Go through the records and report each line holding the string "will".

....

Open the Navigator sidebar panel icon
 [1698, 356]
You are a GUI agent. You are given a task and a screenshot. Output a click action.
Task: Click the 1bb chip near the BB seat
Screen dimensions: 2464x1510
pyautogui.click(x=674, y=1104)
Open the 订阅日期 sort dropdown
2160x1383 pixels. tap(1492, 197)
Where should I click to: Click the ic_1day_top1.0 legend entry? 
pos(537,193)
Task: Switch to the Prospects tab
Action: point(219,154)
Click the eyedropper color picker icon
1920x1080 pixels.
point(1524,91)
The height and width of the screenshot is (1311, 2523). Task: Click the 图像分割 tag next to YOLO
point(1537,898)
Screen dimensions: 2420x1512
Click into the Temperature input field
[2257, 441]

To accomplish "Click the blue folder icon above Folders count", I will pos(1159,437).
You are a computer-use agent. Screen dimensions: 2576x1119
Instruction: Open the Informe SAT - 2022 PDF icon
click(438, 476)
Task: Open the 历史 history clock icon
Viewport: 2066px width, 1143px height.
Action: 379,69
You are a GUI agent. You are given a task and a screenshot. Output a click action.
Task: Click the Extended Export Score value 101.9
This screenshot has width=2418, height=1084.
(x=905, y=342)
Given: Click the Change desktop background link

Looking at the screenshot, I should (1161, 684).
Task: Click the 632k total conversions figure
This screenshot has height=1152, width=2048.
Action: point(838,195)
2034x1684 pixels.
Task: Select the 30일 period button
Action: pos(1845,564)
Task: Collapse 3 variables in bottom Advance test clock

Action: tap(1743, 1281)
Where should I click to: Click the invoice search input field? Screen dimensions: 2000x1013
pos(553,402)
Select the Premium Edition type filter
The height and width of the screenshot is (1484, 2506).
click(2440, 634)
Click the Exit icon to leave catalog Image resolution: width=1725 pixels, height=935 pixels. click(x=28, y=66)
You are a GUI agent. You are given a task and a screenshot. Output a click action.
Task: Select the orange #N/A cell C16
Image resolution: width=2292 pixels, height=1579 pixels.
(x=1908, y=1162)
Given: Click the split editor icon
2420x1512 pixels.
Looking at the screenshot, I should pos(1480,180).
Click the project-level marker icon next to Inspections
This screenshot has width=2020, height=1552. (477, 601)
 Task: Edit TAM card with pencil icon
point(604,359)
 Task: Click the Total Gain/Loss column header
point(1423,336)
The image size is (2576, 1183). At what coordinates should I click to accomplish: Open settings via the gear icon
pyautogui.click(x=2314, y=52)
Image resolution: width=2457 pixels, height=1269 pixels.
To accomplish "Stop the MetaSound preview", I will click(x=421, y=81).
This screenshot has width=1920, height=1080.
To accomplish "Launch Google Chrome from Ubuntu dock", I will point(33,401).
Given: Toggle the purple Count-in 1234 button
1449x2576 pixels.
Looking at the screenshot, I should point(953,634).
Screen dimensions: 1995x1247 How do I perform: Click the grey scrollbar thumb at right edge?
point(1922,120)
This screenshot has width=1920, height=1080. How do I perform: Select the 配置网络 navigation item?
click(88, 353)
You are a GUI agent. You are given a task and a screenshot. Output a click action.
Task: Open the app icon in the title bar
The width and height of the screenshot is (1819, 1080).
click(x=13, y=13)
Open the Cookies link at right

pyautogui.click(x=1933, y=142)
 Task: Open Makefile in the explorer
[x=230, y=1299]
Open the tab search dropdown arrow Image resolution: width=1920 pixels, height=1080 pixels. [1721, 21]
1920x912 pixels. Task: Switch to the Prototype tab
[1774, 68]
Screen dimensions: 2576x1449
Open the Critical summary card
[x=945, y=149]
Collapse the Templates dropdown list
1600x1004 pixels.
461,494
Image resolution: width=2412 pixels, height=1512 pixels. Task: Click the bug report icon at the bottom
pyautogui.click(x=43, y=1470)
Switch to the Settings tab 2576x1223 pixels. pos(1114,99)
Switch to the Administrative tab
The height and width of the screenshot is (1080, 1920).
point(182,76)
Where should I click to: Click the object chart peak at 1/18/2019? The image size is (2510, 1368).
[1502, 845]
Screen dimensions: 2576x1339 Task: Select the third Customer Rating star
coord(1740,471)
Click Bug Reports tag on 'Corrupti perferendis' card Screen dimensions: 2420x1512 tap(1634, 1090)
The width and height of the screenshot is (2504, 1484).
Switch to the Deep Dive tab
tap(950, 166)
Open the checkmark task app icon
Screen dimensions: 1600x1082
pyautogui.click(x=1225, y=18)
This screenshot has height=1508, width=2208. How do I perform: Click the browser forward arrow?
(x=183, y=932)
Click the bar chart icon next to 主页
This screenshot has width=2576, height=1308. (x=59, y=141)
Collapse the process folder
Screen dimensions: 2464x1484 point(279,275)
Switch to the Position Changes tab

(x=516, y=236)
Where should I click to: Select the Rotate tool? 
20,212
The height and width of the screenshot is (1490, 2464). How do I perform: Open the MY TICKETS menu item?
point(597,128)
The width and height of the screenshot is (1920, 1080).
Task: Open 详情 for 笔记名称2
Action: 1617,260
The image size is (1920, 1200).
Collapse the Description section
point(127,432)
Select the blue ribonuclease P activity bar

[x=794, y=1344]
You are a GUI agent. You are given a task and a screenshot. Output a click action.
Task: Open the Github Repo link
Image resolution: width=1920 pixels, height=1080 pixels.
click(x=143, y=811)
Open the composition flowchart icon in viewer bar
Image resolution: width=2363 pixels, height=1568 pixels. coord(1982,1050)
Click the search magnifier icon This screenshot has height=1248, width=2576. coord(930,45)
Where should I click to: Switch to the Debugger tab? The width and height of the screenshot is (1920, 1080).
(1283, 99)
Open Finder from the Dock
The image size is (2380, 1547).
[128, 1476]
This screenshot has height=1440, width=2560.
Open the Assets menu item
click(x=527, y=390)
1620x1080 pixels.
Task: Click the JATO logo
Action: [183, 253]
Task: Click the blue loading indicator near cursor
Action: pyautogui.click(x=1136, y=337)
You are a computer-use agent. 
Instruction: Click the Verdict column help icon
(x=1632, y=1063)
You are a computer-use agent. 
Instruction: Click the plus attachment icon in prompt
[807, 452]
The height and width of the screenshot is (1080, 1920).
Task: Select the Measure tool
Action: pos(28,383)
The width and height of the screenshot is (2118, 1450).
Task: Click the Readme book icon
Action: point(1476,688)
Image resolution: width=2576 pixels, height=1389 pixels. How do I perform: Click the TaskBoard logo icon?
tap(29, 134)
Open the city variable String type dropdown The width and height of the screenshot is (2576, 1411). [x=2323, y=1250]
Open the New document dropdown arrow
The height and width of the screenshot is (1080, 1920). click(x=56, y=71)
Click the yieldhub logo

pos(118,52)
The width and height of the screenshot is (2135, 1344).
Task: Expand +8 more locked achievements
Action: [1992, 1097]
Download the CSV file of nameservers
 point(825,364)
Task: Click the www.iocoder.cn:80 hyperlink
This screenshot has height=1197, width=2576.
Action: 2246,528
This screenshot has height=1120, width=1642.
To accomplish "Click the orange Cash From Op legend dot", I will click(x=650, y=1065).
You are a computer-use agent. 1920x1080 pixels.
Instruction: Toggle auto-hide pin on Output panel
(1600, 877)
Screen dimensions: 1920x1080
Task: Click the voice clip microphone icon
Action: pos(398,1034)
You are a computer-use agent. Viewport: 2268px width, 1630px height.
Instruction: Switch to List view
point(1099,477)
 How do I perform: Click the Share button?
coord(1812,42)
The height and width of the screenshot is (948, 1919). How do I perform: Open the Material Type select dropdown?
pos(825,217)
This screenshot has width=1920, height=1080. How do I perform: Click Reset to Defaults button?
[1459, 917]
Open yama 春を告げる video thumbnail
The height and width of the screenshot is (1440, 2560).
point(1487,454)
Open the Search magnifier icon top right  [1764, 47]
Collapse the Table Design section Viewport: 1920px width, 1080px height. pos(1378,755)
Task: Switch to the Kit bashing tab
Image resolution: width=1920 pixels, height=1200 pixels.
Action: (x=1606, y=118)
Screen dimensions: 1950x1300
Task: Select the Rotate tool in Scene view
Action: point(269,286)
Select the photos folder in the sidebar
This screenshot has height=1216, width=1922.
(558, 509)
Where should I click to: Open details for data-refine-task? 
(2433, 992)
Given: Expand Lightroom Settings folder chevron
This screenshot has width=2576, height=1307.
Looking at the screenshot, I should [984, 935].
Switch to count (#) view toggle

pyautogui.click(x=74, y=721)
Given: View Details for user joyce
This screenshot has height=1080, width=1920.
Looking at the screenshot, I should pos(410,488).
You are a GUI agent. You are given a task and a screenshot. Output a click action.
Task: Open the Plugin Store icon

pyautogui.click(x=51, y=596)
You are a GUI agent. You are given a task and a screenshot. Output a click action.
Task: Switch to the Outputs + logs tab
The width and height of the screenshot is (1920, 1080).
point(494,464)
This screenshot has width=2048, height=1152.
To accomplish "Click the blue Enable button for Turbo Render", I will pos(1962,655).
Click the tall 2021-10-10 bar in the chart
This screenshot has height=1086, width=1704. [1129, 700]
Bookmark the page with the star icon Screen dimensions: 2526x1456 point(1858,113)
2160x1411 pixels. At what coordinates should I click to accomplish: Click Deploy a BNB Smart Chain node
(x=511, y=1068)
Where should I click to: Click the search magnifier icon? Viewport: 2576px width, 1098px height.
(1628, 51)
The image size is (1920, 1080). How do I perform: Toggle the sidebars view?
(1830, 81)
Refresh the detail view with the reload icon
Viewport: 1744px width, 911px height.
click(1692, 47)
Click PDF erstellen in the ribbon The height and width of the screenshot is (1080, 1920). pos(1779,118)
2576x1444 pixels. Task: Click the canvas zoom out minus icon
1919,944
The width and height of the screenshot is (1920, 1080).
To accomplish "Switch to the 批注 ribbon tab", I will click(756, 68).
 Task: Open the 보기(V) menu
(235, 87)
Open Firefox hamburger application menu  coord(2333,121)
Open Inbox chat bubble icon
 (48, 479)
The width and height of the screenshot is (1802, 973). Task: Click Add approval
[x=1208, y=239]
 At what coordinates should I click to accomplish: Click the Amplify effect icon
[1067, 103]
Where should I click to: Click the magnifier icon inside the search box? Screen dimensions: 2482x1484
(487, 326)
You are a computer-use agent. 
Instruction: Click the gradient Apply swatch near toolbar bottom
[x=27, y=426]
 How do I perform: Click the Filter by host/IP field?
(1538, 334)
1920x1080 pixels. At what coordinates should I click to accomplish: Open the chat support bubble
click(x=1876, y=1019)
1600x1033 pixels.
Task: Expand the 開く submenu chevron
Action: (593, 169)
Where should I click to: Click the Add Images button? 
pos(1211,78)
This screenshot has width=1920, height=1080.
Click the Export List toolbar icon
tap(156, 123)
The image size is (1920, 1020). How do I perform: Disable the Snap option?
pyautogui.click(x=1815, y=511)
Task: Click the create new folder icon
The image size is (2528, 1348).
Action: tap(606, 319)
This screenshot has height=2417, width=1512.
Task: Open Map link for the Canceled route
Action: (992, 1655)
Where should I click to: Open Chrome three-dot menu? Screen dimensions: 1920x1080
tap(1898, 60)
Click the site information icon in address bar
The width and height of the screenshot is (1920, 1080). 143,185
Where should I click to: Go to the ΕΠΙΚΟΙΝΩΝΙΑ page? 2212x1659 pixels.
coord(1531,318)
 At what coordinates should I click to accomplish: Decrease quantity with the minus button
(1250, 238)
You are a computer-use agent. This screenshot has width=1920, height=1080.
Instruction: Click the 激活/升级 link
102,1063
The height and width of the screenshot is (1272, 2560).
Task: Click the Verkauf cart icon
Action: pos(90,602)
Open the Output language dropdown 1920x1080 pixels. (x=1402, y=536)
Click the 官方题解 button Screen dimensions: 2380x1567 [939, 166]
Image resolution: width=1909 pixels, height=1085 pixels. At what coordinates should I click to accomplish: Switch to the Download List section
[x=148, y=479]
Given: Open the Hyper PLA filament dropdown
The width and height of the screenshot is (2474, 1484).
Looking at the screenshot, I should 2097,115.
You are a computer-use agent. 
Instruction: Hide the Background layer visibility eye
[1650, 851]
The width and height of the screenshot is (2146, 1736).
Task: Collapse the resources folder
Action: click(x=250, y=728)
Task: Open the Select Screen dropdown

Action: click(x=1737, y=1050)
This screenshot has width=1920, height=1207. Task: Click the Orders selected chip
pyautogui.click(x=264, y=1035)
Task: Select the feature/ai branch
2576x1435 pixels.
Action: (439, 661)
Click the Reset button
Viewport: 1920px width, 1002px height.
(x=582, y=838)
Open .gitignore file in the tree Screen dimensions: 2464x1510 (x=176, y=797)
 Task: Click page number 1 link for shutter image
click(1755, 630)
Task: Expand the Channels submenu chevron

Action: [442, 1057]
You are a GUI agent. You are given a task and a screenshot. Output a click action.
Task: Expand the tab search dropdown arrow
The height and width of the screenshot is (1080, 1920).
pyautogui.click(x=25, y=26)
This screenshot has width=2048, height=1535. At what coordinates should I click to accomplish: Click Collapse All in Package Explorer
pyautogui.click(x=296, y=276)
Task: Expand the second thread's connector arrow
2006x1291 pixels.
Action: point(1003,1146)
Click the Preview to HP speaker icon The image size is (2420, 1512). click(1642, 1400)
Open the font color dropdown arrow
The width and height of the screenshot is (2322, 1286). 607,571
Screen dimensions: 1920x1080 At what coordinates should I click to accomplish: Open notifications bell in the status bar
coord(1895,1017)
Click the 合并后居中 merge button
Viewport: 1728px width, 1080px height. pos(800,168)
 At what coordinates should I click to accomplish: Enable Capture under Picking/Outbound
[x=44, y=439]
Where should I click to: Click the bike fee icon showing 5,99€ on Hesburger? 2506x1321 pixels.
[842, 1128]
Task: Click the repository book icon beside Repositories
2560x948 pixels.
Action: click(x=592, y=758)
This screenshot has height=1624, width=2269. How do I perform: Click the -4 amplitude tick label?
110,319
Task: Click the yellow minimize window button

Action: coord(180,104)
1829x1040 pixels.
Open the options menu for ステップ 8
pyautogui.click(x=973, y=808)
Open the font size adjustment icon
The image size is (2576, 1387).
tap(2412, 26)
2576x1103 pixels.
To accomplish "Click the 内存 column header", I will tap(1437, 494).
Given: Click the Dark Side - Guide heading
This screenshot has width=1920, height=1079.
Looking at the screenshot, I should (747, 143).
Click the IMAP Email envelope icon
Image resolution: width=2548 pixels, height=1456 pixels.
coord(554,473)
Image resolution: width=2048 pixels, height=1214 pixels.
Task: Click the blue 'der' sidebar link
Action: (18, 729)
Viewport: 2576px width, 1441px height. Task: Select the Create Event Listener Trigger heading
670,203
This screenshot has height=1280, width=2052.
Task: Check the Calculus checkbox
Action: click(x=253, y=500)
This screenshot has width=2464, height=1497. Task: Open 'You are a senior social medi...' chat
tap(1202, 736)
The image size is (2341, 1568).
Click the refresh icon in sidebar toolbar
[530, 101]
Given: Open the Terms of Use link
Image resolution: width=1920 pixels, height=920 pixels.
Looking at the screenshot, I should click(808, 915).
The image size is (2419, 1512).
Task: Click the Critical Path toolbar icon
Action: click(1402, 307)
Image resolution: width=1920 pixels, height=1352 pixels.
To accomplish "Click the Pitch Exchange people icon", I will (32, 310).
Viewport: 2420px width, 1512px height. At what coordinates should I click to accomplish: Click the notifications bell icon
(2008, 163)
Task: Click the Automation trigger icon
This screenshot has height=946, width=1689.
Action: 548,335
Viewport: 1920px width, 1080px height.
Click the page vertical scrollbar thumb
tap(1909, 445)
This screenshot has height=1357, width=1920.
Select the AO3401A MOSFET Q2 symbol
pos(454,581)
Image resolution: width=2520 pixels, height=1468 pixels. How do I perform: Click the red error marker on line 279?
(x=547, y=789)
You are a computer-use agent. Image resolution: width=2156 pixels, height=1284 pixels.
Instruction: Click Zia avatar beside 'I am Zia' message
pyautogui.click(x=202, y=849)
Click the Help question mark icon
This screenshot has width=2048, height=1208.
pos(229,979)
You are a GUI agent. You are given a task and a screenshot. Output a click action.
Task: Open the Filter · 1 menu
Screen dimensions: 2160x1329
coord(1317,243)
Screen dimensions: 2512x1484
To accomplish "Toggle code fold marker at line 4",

....

- [ANSWER BELOW]
To accomplish "Click the blue folder icon above Folders count", I will pos(1159,437).
To accomplish "Stop the MetaSound preview", I will click(x=421, y=81).
To accomplish "Launch Google Chrome from Ubuntu dock", I will point(33,401).
To accomplish "Click the orange Cash From Op legend dot", I will click(x=650, y=1065).
To accomplish "Click the blue Enable button for Turbo Render", I will pos(1962,655).
To accomplish "Switch to the 批注 ribbon tab", I will click(756, 68).
To accomplish "Click the 内存 column header", I will tap(1437, 494).
To accomplish "Click the Pitch Exchange people icon", I will (32, 310).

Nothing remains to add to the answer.